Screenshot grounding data

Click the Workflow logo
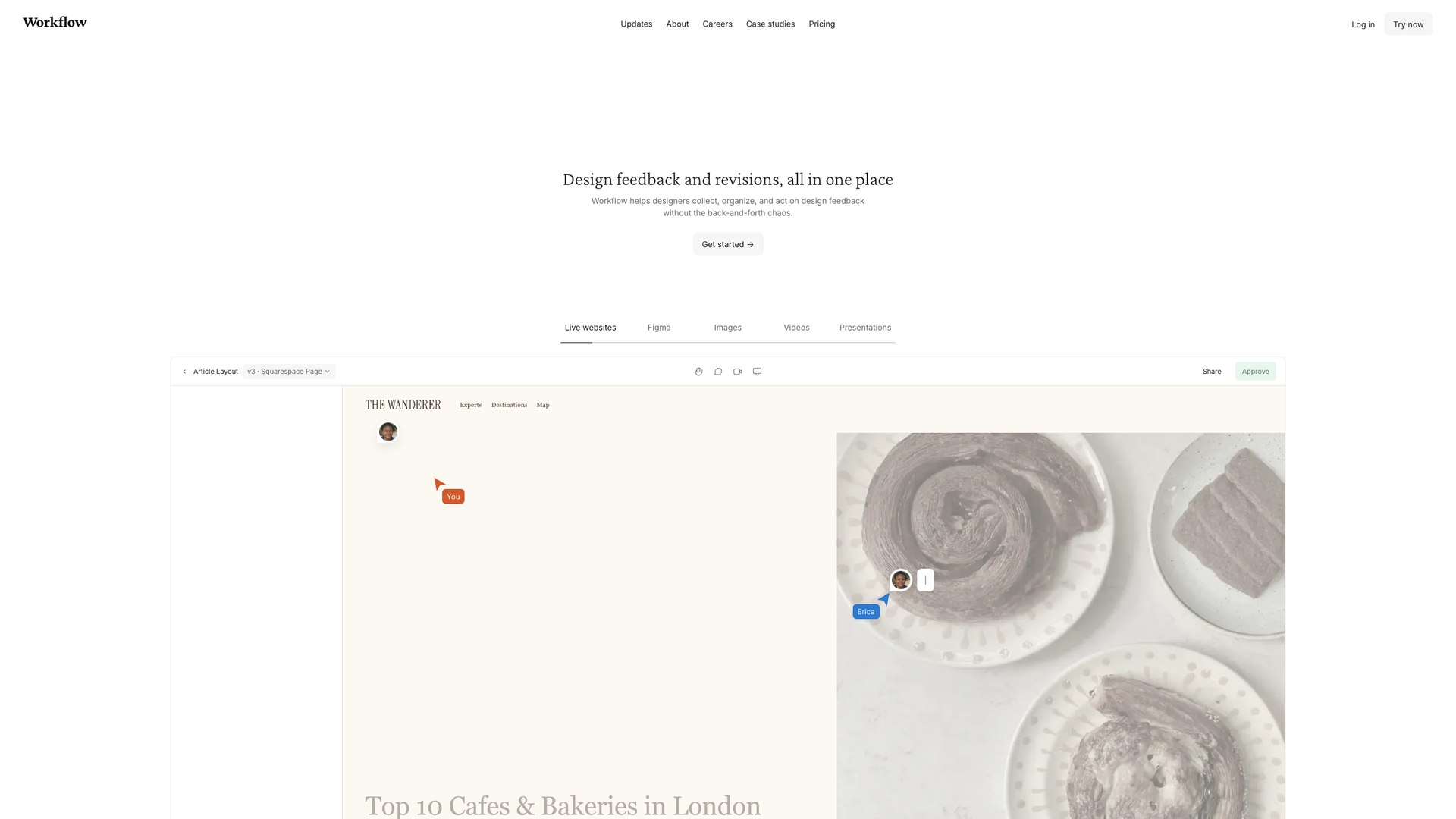The width and height of the screenshot is (1456, 819). [x=55, y=22]
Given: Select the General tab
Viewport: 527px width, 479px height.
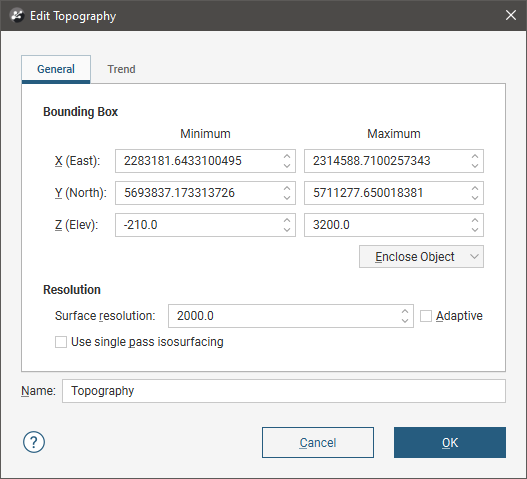Looking at the screenshot, I should [56, 69].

### Task description
Which lines run from the one containing "Given: Select the General tab" to the end of the entries above? Write them out exactly, leaving out every picture.

### Exercise response
Given: Select the General tab
Viewport: 527px width, 479px height.
Looking at the screenshot, I should [56, 69].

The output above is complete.